Dataset items:
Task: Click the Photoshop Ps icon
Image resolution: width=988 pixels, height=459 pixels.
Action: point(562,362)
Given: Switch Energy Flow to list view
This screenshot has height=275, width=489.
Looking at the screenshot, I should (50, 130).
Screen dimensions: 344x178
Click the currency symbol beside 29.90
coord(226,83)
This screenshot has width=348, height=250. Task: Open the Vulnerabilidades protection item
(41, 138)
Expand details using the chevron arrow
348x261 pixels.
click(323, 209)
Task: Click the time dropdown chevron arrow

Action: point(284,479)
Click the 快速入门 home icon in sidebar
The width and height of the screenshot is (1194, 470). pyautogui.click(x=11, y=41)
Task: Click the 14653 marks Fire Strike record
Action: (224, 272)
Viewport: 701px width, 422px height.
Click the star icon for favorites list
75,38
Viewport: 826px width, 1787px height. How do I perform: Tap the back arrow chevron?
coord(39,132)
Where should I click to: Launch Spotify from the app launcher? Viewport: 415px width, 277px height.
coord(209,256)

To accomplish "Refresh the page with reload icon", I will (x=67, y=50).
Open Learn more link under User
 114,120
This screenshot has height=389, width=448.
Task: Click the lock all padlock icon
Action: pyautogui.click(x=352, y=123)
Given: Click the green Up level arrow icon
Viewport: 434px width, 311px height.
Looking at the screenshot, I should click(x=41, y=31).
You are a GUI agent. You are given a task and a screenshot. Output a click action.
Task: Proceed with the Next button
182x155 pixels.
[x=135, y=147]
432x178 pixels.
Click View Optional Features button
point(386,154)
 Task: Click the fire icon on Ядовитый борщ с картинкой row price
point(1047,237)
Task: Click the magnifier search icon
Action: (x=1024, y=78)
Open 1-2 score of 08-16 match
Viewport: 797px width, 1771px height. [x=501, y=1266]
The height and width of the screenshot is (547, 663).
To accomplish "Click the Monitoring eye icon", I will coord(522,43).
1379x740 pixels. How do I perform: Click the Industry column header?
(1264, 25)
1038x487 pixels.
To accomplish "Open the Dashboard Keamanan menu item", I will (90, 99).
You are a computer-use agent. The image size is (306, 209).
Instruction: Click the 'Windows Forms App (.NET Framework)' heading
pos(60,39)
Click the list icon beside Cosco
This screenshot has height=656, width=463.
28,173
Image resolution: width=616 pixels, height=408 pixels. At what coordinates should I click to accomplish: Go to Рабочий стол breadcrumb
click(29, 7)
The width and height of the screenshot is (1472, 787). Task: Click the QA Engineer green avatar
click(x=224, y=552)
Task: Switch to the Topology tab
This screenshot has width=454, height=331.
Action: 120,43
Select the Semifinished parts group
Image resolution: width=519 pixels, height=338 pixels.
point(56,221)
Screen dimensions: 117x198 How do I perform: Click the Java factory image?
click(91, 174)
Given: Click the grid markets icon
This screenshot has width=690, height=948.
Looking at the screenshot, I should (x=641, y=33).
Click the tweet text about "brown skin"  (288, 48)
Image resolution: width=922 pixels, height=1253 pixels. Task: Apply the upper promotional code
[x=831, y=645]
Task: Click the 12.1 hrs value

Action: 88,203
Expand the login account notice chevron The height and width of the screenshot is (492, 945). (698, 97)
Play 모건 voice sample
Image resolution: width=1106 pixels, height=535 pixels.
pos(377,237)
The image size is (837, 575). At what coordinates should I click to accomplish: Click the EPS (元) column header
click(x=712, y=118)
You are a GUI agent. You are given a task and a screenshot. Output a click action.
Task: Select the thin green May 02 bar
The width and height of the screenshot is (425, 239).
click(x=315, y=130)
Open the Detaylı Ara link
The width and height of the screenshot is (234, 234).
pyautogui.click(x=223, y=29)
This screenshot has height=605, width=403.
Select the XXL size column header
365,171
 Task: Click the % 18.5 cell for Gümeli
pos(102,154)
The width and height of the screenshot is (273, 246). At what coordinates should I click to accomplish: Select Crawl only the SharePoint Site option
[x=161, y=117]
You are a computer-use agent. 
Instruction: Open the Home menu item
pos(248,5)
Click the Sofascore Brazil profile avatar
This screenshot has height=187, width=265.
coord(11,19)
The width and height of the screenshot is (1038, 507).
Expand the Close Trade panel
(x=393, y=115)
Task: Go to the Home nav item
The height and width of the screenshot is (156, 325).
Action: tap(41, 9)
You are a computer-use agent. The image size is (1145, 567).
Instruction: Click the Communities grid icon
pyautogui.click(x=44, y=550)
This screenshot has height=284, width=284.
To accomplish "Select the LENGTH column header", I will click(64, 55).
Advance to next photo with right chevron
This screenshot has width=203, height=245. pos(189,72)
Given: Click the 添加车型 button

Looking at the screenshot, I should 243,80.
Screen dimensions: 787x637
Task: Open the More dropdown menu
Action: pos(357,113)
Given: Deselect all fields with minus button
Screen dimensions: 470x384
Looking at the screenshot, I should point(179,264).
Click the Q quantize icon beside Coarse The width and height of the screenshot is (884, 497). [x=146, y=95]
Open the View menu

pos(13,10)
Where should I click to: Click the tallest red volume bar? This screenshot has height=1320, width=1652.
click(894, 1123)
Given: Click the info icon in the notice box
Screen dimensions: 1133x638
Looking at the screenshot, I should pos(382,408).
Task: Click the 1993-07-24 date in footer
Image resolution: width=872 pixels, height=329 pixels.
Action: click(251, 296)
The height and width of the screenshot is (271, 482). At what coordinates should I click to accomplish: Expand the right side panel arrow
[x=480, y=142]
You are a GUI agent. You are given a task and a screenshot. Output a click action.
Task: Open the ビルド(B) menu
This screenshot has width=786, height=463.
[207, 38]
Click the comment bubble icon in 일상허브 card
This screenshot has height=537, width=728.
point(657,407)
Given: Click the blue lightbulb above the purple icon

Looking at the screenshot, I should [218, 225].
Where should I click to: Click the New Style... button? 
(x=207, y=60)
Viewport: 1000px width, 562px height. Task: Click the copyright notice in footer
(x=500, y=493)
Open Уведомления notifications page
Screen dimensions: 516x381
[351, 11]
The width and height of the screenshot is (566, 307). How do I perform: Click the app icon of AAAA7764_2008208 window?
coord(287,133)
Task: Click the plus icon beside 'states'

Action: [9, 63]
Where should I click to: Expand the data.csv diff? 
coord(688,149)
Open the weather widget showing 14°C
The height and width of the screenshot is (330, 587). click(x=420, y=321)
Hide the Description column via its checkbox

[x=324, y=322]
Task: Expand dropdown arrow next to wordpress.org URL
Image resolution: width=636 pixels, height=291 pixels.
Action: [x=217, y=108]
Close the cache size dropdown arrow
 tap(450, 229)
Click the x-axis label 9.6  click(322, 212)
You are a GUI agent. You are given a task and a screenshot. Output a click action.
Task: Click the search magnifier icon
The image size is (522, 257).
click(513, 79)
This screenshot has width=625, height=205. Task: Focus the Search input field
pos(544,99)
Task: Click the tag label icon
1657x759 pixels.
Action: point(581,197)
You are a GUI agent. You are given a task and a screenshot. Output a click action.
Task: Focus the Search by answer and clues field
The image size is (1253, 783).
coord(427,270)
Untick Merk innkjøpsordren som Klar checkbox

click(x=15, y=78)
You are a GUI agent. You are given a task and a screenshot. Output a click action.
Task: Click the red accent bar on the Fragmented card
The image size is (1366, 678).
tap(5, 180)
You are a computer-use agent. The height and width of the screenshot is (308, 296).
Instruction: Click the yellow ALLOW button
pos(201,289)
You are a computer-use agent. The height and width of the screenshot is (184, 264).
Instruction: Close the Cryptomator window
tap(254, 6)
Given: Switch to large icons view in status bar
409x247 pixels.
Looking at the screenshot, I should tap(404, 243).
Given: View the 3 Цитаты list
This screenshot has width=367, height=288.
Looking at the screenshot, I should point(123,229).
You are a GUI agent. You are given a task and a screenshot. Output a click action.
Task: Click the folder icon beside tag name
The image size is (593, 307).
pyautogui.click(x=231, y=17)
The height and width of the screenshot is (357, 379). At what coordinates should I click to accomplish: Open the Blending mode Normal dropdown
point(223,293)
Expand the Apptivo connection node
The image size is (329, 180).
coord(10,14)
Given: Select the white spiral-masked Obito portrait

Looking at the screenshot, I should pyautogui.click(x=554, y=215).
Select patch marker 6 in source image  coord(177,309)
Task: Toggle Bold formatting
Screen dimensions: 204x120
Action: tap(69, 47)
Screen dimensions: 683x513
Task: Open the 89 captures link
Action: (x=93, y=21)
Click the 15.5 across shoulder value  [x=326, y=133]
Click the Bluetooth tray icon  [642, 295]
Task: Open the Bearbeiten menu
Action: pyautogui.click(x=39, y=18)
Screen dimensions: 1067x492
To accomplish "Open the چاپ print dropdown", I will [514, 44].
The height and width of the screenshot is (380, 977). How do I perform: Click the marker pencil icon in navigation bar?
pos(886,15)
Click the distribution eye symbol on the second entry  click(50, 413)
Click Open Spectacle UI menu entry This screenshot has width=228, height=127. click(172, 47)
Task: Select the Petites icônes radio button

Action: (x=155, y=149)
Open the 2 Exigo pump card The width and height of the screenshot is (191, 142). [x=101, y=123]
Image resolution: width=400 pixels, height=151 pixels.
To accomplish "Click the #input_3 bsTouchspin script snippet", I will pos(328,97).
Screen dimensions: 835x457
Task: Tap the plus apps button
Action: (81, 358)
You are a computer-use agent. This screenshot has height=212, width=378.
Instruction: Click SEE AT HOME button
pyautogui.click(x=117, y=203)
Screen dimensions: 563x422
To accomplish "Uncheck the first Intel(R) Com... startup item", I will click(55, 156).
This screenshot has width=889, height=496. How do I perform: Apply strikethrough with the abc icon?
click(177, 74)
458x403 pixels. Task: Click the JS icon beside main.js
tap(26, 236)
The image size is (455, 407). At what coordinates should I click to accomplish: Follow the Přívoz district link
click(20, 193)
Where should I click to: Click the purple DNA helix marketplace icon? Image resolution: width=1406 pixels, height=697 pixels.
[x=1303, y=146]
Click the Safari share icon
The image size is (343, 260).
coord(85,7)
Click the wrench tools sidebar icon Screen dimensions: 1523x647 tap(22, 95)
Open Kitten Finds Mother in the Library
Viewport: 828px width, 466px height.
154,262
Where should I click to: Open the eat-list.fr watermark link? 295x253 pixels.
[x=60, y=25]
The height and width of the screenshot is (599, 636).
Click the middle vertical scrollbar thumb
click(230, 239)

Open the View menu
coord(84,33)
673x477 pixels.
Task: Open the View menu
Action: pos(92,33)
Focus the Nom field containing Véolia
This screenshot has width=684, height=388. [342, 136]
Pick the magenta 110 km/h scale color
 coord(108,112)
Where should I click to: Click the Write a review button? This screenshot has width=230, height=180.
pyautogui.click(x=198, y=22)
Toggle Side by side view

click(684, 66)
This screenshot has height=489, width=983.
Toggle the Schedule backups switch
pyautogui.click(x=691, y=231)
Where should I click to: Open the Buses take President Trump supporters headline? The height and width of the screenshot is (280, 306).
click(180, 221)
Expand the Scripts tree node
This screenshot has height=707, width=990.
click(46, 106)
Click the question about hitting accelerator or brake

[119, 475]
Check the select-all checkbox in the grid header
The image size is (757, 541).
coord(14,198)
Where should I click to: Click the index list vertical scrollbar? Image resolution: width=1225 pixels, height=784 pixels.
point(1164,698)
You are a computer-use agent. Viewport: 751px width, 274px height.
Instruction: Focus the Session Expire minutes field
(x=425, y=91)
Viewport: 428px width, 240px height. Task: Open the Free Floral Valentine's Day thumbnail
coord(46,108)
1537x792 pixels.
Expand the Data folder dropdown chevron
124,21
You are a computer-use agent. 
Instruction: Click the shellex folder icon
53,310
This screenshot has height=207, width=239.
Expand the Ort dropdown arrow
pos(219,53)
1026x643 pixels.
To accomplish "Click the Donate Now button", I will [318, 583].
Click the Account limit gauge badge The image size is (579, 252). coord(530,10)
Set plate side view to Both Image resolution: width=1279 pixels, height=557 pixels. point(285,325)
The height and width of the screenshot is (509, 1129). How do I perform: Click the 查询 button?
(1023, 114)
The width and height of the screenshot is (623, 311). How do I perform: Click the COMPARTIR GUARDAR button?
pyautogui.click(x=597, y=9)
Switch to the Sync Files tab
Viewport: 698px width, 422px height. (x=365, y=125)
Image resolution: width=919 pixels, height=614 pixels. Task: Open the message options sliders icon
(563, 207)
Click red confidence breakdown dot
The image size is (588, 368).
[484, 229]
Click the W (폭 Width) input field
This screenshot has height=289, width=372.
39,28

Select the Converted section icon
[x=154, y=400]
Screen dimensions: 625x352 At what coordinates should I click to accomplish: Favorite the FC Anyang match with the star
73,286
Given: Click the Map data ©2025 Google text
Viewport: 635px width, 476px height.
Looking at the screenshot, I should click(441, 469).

> **Instructions for the task**
Check each line above for the string "label" and return those that contain it.

> **Worked solution**
Click the x-axis label 9.6  click(322, 212)
Task: Click the tag label icon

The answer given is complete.